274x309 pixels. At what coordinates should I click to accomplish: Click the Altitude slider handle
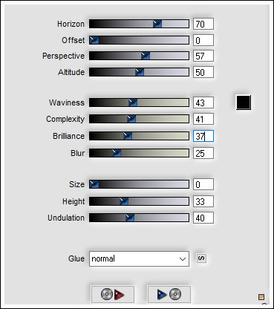point(140,72)
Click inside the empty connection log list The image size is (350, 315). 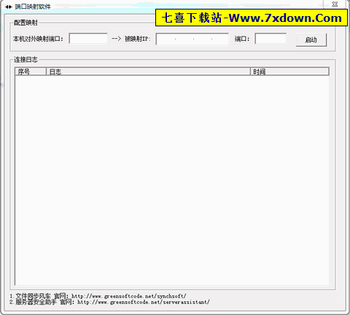coord(172,181)
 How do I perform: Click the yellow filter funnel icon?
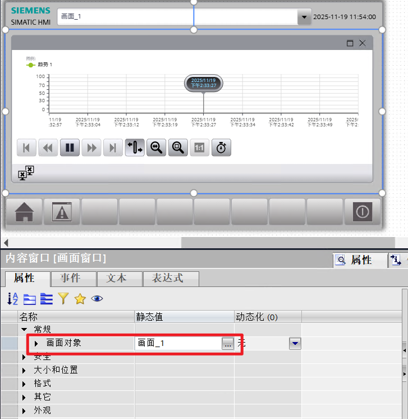coord(63,299)
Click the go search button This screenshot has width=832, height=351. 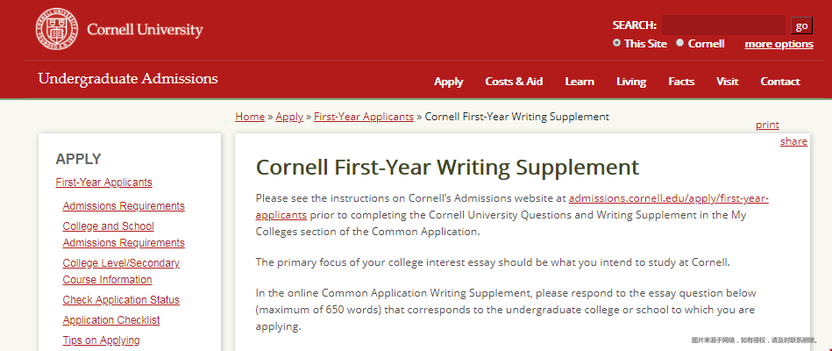coord(801,25)

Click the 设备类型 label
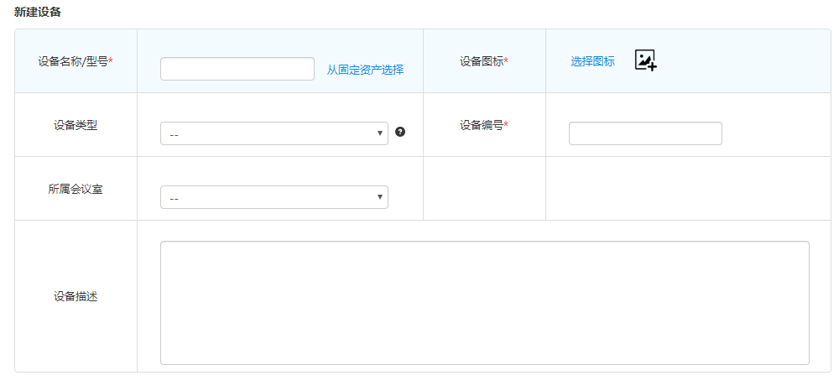click(x=76, y=125)
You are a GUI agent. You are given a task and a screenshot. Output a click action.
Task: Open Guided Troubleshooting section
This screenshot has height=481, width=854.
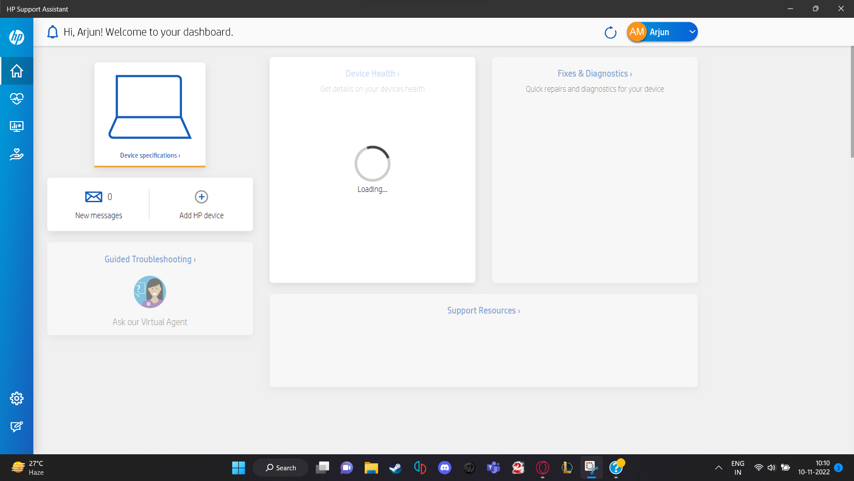(149, 259)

Task goal: Put the rows from the line containing "You are a GUI" through the very last line of the rows into a JSON list of strings, one string per line, skipping blank lines. Leave the pictures out.

Task response:
[
  "You are a GUI agent. You are given a task and a screenshot. Output a click action.",
  "Task: Open Guided Troubleshooting section",
  "This screenshot has height=481, width=854.",
  "(149, 259)"
]